The entire department checked and rechecked the final proof. They checked it again. Then they all said this is a pain in the arse and checked the whole lot another half dozen times.
They were all eventually happy until the day the printed copies were distributed to shareholders and on the back page a line read, “This Annual Report was compiled by the Pubic Relations department of the Anglo American Corporation Ltd.”
My brother gave up PR after that and started editing a travel magazine from an army surplus tent in our back yard.
I have just remembered that he asked me to promise never to tell this story. Just as my sister did when she told me about a PR debacle at the Johannesburg Hospital where she worked in the outpatients department. A very large woman came in complaining of stomach pains and it was decided to examine her insides by shoving a Proctorscope up her backside. As she lay on the examination table surrounded by nurses, specialists and a jolly-looking proctologist, my sister’s job was to prise apart the woman’s buttock cheeks to enable the proctologist to do battle with sphincter muscles, colons and myriad intestines. As she did so, a moth flew out of the patient’s posterior and circled lazily above the gathered medics. Stunned silence was followed by all and sundry making a beeline for the door and cracking up with laughter in front of 100 patients sitting in the waiting room.
Come to think of it, I’m not sure this story has anything to do with public relations but rather everything to do with the fact that my family doesn’t trust me anymore having told that story to Jenny Crwys-Williams on 702 talk radio one day.

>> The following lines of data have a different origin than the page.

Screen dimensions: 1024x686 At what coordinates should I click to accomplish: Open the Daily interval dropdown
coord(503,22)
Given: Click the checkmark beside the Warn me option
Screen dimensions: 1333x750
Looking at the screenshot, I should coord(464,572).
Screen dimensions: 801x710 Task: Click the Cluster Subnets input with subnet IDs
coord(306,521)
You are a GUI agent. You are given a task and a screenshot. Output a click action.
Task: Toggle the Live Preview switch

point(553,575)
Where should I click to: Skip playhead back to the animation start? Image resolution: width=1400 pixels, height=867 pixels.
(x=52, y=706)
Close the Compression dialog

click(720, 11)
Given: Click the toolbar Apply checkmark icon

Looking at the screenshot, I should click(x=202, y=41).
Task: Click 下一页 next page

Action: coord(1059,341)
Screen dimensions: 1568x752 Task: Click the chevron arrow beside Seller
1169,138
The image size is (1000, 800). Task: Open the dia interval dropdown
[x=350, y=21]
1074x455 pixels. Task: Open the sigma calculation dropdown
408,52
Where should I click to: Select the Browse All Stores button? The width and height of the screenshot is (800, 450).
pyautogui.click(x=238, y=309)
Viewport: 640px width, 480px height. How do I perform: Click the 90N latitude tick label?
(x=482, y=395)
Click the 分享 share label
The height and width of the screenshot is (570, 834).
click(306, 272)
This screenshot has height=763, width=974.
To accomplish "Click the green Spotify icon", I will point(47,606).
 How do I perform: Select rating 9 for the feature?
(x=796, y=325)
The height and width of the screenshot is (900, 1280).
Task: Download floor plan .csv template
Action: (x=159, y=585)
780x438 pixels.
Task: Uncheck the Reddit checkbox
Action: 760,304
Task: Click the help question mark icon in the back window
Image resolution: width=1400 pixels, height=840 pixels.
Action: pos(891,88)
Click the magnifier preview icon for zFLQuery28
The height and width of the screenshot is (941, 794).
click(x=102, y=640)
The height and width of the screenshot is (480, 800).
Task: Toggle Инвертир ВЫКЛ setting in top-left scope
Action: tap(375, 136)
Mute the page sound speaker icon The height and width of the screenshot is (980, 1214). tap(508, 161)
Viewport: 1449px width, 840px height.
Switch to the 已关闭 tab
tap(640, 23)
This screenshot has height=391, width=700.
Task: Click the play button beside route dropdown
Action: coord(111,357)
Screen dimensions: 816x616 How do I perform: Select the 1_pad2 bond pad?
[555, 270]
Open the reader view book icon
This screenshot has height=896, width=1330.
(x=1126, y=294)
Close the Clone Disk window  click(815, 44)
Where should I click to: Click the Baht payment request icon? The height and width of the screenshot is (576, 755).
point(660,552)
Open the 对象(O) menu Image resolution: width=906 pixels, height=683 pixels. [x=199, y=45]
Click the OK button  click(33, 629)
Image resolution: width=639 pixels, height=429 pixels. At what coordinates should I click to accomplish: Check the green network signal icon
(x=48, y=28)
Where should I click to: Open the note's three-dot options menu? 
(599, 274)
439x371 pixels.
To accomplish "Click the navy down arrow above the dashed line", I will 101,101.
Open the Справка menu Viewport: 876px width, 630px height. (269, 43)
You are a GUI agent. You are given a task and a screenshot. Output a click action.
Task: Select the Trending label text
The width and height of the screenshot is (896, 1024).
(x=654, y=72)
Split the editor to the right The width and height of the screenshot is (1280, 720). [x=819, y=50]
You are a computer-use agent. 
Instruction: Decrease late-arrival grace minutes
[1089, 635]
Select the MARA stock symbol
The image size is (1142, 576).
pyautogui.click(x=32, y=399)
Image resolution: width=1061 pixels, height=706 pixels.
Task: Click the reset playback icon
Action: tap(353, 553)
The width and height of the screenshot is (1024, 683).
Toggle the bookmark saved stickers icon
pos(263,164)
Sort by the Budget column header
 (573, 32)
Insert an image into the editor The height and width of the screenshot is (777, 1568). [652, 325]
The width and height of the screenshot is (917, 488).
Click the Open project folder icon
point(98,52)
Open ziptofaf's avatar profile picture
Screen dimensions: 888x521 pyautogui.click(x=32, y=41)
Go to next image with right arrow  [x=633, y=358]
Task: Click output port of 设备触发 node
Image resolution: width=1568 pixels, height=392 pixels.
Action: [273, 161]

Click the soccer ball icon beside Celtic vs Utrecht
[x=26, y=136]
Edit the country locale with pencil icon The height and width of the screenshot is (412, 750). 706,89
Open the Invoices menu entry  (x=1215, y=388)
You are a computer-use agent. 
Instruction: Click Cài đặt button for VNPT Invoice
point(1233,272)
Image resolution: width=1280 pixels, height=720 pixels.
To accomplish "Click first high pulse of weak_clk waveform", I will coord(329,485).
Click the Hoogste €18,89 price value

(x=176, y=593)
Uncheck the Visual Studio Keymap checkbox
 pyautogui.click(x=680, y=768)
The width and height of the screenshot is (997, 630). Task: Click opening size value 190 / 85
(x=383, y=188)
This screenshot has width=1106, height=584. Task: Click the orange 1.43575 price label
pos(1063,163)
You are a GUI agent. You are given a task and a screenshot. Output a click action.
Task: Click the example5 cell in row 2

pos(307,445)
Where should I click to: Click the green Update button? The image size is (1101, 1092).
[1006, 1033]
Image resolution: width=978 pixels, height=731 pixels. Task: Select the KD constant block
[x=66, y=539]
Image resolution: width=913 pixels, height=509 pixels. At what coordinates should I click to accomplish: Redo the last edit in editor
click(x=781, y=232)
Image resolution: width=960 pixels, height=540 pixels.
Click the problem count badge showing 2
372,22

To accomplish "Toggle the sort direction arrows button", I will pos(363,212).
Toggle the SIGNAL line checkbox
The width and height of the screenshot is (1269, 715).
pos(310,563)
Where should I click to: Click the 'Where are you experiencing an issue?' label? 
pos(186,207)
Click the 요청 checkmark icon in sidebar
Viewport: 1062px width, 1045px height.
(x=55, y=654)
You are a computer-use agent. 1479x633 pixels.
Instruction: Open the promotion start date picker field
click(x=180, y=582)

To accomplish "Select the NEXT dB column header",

Ever since then my sister has greeted me with cold disdain and whenever possible, a well aimed kick to my nethers.
I feel nothing of course, because there was a time when I was a PRO and was taught never ever to tell a lie.
But, getting away from my insincerity, lack of ethics and penchant for sending members of my family up the creek without a paddle, there is no doubt that PR is a tough job. Clients give you uphill; journalists give you uphill. “Thanks” is not a word that features highly in the PR environment and when you are faced with adversity no one ever helps out.
Except once, when Queen Elizabeth bailed me out of a sticky situation. Yes I am name-dropping and yes, it is true.
She was opening the Land Rover plant in Pretoria in 1995 and my job was to make sure that the little curtain over the plaque she was unveiling didn’t stick and cause her tennis elbow to flare up.
All went well and the four By Appointment Royal Warrants on the plaque were displayed in all their glory. Prince Philip strode to the podium, looked at the warrants and then looked me in the eye; “Four warrants? Are you allowed to display four warrants?” Accusingly.
Before I could recover from a wide eyed, completely dumbstruck stare, Her Majesty came to my rescue by giving Phil a smack on the wrist and saying, “Of course they are dear, there’s one each for you and me and Charles and mother…”
“Thank you, your majesty,” I whispered, chokingly.
“What was that? ” said Phil.
“Oh do stop being tiresome dear,” whispered her majesty.
A PR nightmare was averted. Unlike the time I was doing some work at BMW in Munich when some German colleagues were being particularly argumentative and I blurted, “Hey, the score is two-nil guys, do I detect another challenge…? ”
Needless to say, I am no longer in the PR business mainly because my mouth is too big and far too prone to shooting itself off.
But, there are a lot of people in the PR industry to whom the media industry owes gargantuan chunks of gratitude.
I hope that they have enjoyed this erudite pen-picture of their industry.